EXERCISE DESCRIPTION
Which lines in the rows below contain the string "agent", counting only matches with the same case? Show each of those lines in full.

INPUT MATERIAL
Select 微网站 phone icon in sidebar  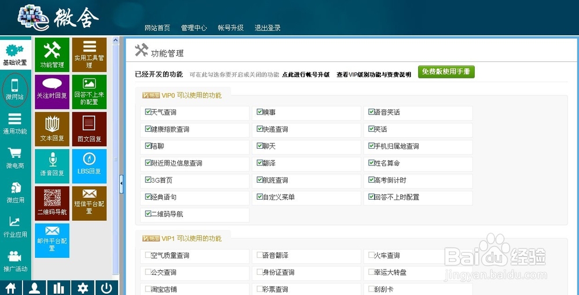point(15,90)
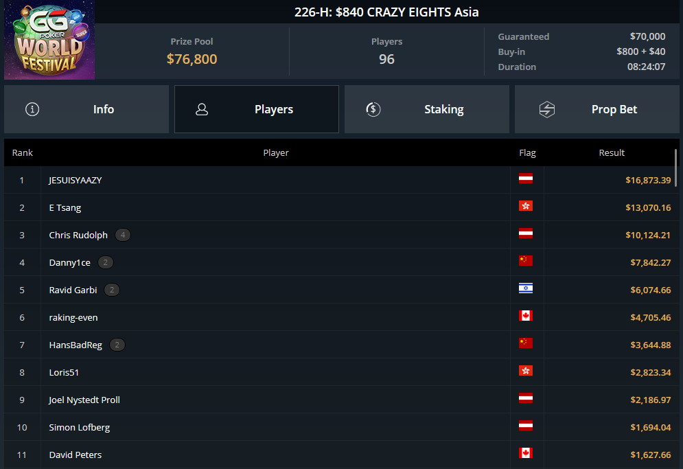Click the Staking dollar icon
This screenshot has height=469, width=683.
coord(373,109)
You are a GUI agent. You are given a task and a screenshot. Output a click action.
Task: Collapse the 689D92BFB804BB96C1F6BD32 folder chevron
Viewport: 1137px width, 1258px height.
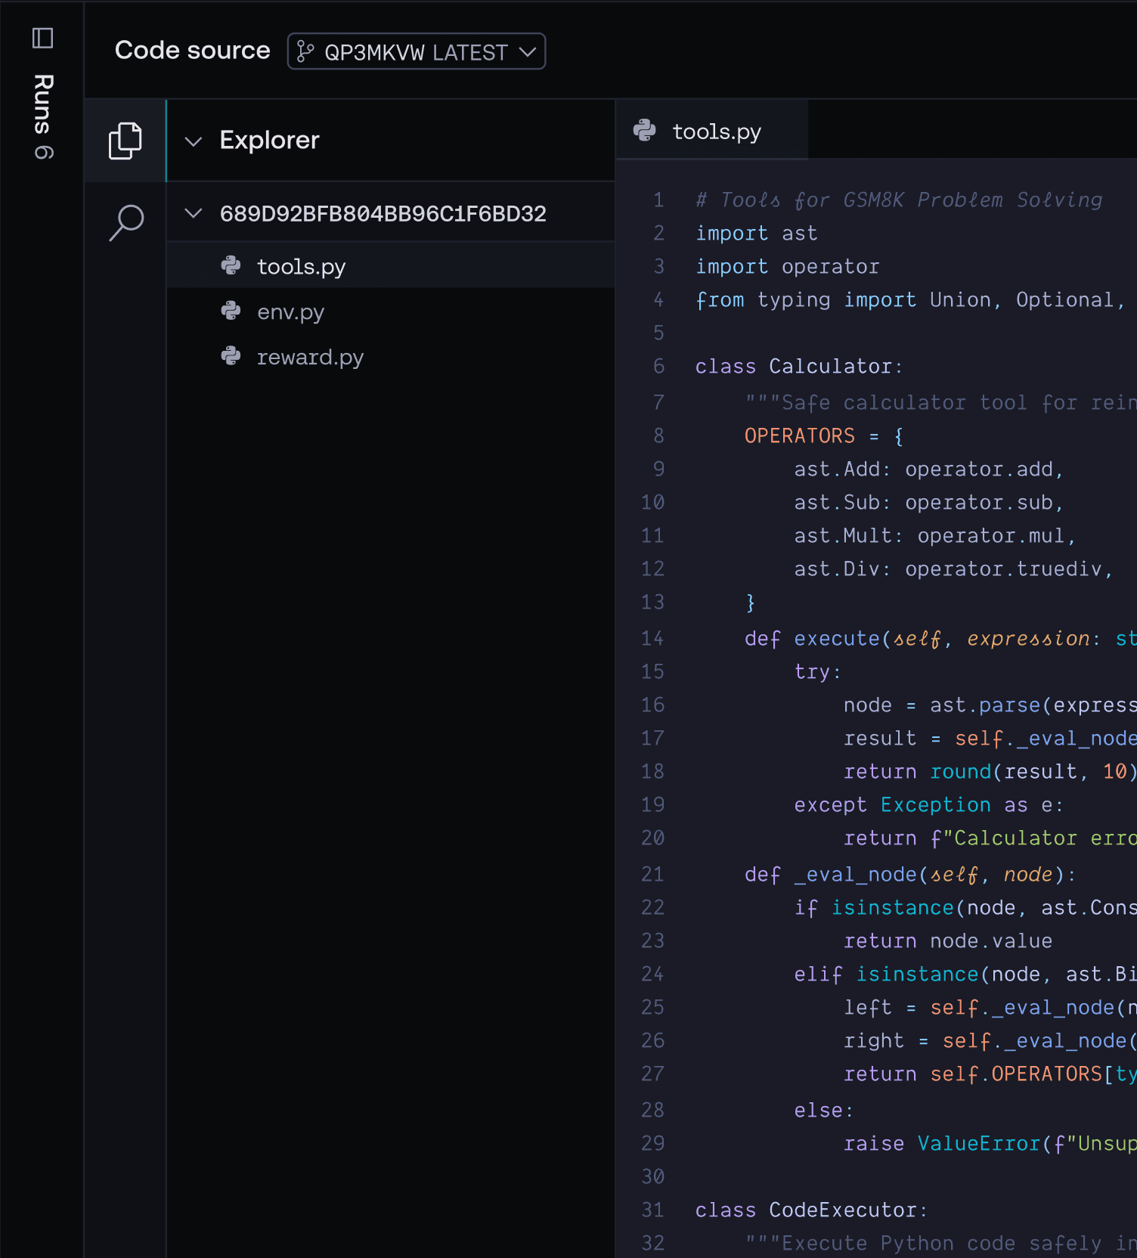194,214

* * *

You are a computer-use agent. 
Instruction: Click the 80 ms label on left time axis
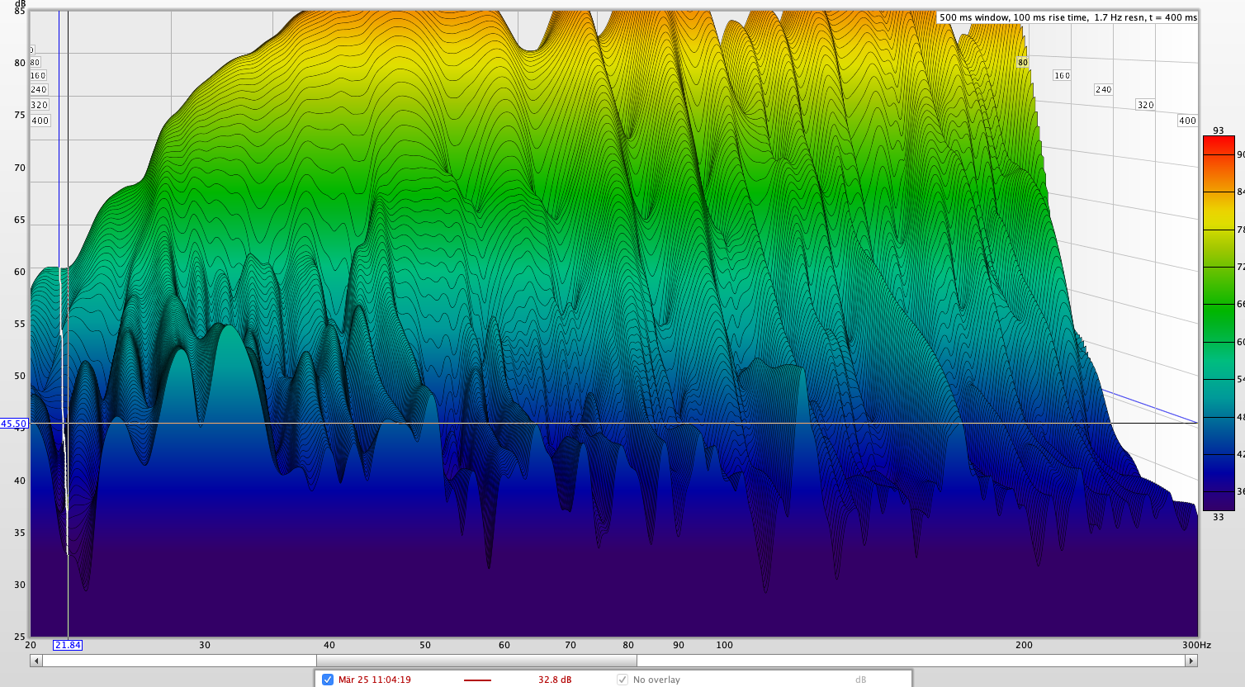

FULL RESPONSE
You are a GUI agent. You are given a task and a screenshot. Output a click action.
You are a computer-use agent. 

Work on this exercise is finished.